During a telephone interview on [DATE] at 12:00PM, Medical Examiner #1 stated that they performed the autopsy, and the extent of the injuries were not consistent with the explanation they were provided. Medical Examiner #1 stated they were aware Resident #2 sustained a fall from their bed a few months prior and had also received photographs of the scene. Medical Examiner #1 stated they did not have an adequate explanation and could not determine a manner of death.

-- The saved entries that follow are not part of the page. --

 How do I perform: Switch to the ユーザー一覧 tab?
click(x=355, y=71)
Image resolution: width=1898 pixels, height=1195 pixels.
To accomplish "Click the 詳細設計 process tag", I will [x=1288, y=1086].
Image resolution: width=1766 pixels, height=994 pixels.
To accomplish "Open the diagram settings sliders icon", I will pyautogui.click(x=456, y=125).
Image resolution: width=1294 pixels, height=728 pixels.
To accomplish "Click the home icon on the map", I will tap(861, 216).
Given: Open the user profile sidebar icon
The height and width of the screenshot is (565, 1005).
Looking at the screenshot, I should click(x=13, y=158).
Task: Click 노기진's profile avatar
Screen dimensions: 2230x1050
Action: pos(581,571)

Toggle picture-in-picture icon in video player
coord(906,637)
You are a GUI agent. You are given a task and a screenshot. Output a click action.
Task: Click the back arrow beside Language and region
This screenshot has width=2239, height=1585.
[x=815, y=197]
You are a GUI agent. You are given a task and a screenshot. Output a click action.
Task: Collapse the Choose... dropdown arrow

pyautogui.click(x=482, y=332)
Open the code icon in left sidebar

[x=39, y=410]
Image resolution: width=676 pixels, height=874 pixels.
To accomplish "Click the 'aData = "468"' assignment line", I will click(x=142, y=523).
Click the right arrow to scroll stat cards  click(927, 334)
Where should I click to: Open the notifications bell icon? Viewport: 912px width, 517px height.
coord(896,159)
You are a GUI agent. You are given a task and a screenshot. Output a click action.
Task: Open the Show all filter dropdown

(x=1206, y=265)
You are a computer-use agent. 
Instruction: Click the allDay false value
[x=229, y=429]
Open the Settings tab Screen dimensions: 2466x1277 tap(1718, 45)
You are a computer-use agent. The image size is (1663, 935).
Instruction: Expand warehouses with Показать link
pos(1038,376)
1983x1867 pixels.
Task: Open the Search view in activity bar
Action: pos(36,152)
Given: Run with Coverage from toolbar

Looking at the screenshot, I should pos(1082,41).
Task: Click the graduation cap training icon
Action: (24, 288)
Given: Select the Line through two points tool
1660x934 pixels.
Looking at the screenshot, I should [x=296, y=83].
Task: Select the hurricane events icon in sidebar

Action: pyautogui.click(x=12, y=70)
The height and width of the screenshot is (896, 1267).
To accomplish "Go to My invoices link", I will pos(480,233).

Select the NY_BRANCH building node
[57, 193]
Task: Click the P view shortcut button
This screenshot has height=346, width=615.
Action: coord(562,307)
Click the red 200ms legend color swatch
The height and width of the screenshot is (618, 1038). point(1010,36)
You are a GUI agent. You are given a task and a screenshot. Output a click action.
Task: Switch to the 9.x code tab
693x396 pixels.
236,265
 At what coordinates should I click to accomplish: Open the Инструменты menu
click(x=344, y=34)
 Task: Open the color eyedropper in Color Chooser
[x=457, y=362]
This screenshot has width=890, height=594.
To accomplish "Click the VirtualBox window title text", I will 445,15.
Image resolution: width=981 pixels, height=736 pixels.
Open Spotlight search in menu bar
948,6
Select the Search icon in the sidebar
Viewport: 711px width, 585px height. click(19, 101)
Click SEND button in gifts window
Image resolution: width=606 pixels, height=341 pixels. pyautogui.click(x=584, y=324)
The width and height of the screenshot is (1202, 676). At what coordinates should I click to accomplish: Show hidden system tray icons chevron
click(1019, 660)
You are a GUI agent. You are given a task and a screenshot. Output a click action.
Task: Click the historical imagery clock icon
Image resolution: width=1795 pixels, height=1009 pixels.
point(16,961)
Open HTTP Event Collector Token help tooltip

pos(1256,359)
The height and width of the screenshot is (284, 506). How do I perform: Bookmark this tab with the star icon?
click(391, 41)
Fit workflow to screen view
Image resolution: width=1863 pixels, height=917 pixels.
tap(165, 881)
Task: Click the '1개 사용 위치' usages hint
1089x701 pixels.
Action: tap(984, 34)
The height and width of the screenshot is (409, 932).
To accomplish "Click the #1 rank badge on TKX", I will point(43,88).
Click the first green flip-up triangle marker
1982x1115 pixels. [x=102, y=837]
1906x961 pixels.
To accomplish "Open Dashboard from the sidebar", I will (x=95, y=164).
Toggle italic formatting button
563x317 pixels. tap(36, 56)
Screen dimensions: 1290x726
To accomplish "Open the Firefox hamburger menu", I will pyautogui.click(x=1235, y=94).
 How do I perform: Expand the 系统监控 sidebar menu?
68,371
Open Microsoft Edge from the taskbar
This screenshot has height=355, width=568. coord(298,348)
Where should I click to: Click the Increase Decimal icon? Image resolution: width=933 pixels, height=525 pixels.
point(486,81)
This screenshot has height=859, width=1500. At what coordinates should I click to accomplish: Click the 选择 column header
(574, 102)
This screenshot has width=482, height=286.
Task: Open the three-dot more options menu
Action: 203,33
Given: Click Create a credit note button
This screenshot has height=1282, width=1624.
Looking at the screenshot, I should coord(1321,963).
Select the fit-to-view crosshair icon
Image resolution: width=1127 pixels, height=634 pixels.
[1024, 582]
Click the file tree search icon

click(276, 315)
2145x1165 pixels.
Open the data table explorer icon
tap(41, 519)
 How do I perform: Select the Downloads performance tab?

During an interview on [DATE] at 1:30PM, the current Medical Director of the facility stated that if an incident occurs after hours, the staff call the on-call provider and let them know the findings and all details are to be given to the on-call provider. The current Medical Director stated they were not working in the facility when this incident occurred and could not speak to the incident itself. They stated they could only speak to what the process is now. The Medical Director stated they heard this resident was on the floor one time and another time a certified nurse aide took care of the resident by themselves- They stated, this is wrong and should not have happened.